About one-third of the increase will go toward a 3.5 percent raise for city employees.
Law enforcement will receive 7.27 cents of the tax increase to pay six new police officers and retain six others who have been funded through a grant that expires June 30.
"Today you are at 1999 staffing levels," Cleveland Police Chief Wes Snyder recently told the City Council. "What you have working the street today is the same that you had in 1999 as far as certified gun-carrying police officers."
The department has 84 sworn officers, but that number was as high as 92 in 2006, Snyder said.
The additional officers would allow the department to save on overtime costs, Casteel said.
The proposed budget includes two additional firefighters and a property maintenance official for the Development and Engineering Department.
The council also will review a Bradley County Commission proposal to reduce expenses for its animal control contract with the city.

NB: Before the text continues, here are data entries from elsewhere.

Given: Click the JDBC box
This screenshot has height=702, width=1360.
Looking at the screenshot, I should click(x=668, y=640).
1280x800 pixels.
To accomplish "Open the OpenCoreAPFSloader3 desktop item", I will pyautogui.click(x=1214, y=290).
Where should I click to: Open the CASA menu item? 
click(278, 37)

The commission recently voted 9-3 — with commissioners Jeff Yarber, Jeff Morelock and Brian Smith opposing — to eliminate animal pickup services outside the city and to base the county's portion of the animal control budget on audited numbers as opposed to projected figures.
If the City Council accepts the proposal, it will affect both city and county budgets.
Preliminary estimates place animal control expenses for the county at $168,000 if the city accepts the county's terms. The city originally had requested $355,000 under the current agreement, which expires June 30. The county paid $325,000 for animal control in FY2013.
In other business, the city has asked that the county consider providing funding for operations at the Cleveland Regional Jetport "because of the additional benefit for industrial recruitment," Cleveland Mayor Tom Rowland said in a letter to county leaders.
The funds would come from revenue growth related to personal property taxes on aircraft and leasehold property tax at the jetport, which is expected to exceed similar county revenues previously generated at Hardwick Field. The request calls for the county to contribute revenues generated in excess of those normally collected at the old airfield.